28 Mayıs 2020 Perşembe

Shebang

Giriş
Açıklaması şöyle. Shebang satırı, betiğimizi yani script'imizi hangi uygulamanın çalıştıracağını belirtir.
Shebang commands are meant to be script engines that execute the content of your script; it might be bash, perl, or whatever, but the expectation is that it is called with the file name of a script to execute.
Bash İçin Shebang
set komutu ile kullanılan seçenekler aynı zamanda Shebang olarak ta kullanılabilir. Açıklaması şöyle
All of the single-character shell options documented in the description of the set builtin command, including -o, can be used as options when the shell is invoked. [...]

Örnek
Şöyle yaparız
#!/bin/bash -e
Bash Dışında Başka Uygulama Çalıştırmak
Örnek - python
Python için şöyle yaparız
#!/usr/bin/env python
Örnek - python3
Şöyle yaparız.
#!/usr/bin/python3
print('Hello world!')
Örnek - calc
Elimizde şöyle bir kod olsun. Bunu addone.calc olarak kaydedelim.
#!/usr/local/bin/calc -f
$1 + 1
Şöyle yaparız.
$ ./addone.calc PI
4.141592...
Aslında şuna çevrilir.
/usr/local/bin/calc -f ./addone.calc PI
Örnek - sh
Şöyle yaparız.
#!/bin/sh
veya şöyle yaparız.
#!/usr/bin/env sh
Açıklaması şöyle.
Setting to #!/bin/sh will go directly to that file /bin/sh.

Setting to #!/usr/bin/env sh will execute /usr/bin/env with an argument of sh. This will cause the script to be executed by sh in your PATH variable rather than explicitly with /bin/sh.
Shebang Kullanmak Zorunda Mıyız ?
Değiliz :) Shebang'e sahip olmayan shell script'leri halen çalıştırılabiliyor. Ancak örneğin dosya perl dosyası ise işe yaramaz.

Shebang Yoksa Bu Nasıl Oluyor?
Açıklaması şöyle. Yani eğer shebang yoksa kabuk yine de dosyayı okuyup çalıştırabilir. Ancak dosyanın shell dosyası olması lazım.
There are different ways to "execute" a script, that have subtle differences:

- run sh /path/to/script: The script needs no execute permissions! In fact you execute sh, which in turn reads and interprets the script. So the moment you may read it, you can not execute it, but tell the shell to read it and act upon it which is nearly the same thing as executing it.
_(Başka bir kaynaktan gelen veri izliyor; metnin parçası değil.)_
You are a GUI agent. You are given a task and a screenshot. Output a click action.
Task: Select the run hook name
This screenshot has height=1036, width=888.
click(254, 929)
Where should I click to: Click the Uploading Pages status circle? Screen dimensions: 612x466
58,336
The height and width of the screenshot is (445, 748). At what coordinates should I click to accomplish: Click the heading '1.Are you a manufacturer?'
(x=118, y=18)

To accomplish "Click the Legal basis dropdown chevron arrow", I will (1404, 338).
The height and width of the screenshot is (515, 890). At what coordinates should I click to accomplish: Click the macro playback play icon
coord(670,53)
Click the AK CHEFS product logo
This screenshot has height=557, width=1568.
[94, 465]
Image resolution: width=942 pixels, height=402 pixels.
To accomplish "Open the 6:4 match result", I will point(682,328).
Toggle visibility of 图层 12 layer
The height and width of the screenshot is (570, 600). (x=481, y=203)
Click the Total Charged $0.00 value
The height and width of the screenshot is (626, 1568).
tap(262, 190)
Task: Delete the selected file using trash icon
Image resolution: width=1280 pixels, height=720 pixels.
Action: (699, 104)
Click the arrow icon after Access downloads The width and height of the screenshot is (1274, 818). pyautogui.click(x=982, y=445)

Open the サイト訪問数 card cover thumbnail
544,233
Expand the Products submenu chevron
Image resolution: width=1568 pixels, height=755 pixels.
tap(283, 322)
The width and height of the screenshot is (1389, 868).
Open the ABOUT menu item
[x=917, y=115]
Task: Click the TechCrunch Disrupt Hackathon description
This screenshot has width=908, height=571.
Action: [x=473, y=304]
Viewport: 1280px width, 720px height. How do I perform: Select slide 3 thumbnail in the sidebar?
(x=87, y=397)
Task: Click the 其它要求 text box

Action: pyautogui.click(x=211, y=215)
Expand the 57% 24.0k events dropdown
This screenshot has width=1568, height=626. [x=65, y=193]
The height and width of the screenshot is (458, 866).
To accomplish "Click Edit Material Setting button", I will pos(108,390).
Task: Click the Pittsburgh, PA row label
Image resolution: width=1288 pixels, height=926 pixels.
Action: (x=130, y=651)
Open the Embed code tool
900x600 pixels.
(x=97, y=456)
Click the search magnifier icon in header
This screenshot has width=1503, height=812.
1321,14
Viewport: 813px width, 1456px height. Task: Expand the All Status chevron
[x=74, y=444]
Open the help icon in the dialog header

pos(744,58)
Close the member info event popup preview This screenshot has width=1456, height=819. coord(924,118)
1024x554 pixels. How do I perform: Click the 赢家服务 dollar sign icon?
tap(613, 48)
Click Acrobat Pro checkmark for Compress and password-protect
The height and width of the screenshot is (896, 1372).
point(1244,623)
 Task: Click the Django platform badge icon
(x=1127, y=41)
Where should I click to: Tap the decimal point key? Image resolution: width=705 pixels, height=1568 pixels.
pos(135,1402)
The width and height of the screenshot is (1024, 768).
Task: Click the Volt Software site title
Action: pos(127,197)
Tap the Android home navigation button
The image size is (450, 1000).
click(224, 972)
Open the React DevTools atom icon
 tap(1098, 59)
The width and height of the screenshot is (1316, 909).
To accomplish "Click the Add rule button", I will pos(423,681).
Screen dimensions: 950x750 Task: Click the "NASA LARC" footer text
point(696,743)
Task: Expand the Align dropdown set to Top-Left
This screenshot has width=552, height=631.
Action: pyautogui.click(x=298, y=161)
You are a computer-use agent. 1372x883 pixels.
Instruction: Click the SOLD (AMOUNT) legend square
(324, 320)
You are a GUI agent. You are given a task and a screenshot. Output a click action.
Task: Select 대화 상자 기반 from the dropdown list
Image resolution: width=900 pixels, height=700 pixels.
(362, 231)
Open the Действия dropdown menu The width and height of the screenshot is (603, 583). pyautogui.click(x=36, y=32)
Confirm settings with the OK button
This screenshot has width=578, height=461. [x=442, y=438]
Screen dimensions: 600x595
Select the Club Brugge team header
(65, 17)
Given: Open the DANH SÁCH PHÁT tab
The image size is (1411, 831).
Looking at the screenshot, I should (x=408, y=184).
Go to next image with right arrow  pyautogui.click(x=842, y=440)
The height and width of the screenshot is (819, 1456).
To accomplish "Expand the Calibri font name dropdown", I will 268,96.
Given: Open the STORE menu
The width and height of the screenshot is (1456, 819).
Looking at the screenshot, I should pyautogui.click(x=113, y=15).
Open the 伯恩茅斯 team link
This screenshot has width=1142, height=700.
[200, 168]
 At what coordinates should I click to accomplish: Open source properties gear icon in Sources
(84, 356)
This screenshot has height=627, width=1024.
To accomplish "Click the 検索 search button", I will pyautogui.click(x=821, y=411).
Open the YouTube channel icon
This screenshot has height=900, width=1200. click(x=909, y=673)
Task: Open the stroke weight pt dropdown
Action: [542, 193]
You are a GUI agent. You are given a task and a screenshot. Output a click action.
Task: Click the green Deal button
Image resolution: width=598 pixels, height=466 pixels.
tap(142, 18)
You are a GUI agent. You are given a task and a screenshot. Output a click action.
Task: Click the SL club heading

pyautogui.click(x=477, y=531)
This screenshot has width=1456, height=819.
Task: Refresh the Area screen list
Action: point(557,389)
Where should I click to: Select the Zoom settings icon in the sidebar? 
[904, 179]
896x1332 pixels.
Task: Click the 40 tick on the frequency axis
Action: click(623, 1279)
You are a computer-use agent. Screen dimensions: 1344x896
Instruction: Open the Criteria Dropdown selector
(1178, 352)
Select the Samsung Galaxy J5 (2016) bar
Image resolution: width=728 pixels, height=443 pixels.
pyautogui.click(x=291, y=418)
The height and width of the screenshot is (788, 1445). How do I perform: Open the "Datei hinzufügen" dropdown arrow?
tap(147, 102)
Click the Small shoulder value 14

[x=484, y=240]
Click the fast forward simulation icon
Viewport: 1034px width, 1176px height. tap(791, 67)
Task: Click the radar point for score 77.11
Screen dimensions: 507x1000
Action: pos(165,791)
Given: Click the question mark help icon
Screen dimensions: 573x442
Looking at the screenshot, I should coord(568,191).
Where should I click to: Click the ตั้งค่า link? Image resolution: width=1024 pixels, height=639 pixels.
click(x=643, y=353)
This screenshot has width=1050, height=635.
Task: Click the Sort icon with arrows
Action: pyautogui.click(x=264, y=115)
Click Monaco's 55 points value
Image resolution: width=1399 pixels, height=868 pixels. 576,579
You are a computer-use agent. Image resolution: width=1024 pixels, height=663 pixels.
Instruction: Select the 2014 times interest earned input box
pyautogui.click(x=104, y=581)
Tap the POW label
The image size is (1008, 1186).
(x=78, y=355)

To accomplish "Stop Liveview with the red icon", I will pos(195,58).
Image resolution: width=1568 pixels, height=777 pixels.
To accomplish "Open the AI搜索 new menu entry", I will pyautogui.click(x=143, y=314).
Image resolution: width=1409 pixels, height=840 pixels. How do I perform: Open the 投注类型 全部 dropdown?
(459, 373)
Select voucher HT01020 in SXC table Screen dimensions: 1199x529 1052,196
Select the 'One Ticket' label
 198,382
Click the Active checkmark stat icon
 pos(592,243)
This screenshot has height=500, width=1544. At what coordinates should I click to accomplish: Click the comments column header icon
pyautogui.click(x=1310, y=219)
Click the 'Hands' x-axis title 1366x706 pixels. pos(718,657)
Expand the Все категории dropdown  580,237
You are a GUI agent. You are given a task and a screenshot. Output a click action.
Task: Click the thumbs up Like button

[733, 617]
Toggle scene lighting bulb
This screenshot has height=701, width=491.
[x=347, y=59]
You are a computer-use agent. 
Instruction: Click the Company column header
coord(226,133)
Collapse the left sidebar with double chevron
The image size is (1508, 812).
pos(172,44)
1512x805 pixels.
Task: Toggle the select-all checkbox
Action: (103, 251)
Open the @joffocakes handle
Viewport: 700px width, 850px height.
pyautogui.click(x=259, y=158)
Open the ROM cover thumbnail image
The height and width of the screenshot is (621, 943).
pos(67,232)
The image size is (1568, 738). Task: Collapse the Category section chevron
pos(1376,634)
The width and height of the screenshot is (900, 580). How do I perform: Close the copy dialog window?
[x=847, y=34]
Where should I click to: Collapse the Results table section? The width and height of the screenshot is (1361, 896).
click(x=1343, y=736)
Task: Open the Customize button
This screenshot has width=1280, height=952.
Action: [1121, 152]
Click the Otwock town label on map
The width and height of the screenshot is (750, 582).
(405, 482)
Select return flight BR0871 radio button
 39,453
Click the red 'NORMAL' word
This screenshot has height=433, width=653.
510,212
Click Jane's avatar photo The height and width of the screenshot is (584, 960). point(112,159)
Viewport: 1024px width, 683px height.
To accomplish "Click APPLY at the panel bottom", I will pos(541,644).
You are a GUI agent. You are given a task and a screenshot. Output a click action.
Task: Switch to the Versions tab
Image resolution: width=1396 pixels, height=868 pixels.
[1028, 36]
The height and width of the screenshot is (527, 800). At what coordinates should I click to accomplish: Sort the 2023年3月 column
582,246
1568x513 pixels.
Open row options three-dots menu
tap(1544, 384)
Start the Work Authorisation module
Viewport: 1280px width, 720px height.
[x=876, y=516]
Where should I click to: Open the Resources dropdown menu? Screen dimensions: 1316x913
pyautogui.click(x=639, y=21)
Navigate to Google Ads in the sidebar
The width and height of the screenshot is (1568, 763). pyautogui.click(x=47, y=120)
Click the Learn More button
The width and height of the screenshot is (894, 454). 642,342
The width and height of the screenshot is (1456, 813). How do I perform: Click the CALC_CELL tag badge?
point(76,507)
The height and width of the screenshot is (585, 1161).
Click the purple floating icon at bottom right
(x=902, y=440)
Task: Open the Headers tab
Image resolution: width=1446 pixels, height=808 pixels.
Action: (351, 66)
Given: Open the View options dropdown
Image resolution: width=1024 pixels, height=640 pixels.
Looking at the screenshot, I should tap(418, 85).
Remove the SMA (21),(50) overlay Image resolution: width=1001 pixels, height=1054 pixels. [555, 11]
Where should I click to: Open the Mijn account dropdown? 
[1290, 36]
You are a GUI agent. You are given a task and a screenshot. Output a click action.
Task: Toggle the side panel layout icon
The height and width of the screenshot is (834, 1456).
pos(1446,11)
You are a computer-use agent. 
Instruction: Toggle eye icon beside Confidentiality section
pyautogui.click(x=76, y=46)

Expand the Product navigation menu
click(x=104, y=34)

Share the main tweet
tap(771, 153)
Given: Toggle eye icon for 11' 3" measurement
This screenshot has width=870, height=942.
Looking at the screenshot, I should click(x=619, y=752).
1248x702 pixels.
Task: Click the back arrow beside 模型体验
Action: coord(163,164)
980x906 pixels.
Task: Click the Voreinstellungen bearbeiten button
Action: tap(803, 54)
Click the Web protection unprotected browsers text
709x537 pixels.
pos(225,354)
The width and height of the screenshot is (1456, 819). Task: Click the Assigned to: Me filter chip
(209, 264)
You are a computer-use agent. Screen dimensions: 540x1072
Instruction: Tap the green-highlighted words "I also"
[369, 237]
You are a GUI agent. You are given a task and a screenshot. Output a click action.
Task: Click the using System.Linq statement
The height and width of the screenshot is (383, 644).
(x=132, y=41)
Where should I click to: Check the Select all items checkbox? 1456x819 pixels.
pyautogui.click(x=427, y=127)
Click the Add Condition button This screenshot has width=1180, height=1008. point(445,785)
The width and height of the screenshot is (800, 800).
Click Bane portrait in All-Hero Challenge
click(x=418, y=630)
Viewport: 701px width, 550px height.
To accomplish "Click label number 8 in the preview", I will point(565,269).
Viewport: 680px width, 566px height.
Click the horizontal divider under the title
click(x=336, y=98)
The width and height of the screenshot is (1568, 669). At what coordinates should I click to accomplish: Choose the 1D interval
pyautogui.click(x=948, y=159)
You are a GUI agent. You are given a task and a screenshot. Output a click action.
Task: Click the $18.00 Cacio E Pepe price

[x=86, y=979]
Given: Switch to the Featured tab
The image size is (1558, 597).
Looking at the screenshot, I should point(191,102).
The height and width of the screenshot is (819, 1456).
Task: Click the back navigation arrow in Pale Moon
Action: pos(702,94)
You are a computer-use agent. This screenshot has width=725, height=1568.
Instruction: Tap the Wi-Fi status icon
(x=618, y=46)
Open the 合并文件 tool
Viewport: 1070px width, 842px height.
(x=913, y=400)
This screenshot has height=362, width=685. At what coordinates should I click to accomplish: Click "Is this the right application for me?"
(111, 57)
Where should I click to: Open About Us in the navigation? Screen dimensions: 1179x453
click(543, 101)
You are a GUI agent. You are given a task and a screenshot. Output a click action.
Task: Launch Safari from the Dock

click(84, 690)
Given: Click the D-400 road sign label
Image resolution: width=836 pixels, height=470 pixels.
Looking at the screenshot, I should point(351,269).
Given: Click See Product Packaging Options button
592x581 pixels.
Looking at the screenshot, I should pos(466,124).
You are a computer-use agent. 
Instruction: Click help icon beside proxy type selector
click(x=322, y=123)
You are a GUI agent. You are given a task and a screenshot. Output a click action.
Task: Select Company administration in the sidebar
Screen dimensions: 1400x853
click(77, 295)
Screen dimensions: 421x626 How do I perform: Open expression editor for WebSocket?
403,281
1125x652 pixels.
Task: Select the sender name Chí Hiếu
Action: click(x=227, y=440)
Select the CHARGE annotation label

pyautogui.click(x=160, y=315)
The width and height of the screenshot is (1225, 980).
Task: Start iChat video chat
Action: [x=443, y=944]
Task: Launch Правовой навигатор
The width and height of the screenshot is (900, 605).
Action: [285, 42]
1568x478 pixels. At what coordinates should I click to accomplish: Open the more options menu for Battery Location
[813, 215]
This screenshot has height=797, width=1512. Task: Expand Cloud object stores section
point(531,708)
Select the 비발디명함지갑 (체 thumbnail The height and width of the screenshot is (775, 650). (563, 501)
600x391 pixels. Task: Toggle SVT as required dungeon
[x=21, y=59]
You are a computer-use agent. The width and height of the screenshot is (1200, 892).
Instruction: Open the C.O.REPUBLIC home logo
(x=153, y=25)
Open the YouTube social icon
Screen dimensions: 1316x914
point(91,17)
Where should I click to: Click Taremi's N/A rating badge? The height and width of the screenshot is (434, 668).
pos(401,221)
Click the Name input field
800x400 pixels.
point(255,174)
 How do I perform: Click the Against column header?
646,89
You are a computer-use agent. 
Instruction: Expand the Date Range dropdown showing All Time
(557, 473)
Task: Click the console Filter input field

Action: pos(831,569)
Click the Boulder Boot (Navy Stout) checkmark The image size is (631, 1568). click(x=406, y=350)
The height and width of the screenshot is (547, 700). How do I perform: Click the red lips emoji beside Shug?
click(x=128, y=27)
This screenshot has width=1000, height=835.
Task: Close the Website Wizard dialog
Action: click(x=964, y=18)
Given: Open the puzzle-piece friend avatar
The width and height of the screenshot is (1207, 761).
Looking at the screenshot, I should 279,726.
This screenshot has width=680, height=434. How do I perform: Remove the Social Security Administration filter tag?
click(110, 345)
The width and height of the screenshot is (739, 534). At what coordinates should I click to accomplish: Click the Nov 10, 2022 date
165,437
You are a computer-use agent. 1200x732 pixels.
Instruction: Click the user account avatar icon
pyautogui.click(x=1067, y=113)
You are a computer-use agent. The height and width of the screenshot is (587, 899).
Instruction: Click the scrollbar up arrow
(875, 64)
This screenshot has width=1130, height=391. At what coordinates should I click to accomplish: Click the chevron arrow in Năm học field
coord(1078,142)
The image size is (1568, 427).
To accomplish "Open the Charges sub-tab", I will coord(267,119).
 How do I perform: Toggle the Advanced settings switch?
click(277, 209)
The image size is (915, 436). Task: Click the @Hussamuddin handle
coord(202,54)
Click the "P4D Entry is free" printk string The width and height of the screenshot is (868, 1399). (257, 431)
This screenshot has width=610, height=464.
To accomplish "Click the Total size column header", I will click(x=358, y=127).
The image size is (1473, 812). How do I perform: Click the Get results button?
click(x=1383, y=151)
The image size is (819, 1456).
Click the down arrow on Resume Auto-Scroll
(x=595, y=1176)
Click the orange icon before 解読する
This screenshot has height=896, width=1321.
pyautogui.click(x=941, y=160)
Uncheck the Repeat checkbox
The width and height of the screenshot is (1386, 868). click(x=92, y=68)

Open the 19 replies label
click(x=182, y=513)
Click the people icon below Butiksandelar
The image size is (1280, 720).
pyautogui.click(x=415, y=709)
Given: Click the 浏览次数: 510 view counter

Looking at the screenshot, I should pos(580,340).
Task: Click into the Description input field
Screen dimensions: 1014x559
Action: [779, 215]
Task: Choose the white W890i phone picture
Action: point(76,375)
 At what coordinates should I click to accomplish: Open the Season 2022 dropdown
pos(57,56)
- directly run /path/to/script after adding a #!/bin/sh header and giving execution privileges. In this case you execute the script itself, with the shebang header telling which shell to load

- run . /path/to/script: This tells your current shell to load the script and interpret it as if you were inputing its content into the shell prompt. Again no execution privileges are needed, as you don't execute the file, but read it.

You can make the differences visible with a script, that says just echo "$0". In the first case it will output the path to sh, in the second case the path to the script and in the third case the path to your current shell.
Benzer bir açıklama şöyle.
The parent shell, where you entered ./myscript.sh, first tried to execve it, which is where the shebang line would take effect if present. When this works, the parent is unaware of the difference between scripts and ELFs because the kernel takes care of it.

The execve failed, so an ancient unix compatibility feature, predating the existence of shebang lines, was activated. It guessed that a file which has execute permission but is not recognized as a valid executable file by the kernel must be a shell script.

Usually the parent shell guesses that the script is written for the the same shell (minimal Bourne-like shells run the script with /bin/sh, bash runs it as a bash subprocess), csh does some more complicated guessing based on the first character because it predates shebang too and it needed to coexist with Bourne shell).

You need a shebang line when you know these guesses will be wrong (for example with the shebang is #!/usr/bin/perl), or when you don't trust the guessing to work consistently, or when the script needs to be runnable by a parent process that is not a shell itself.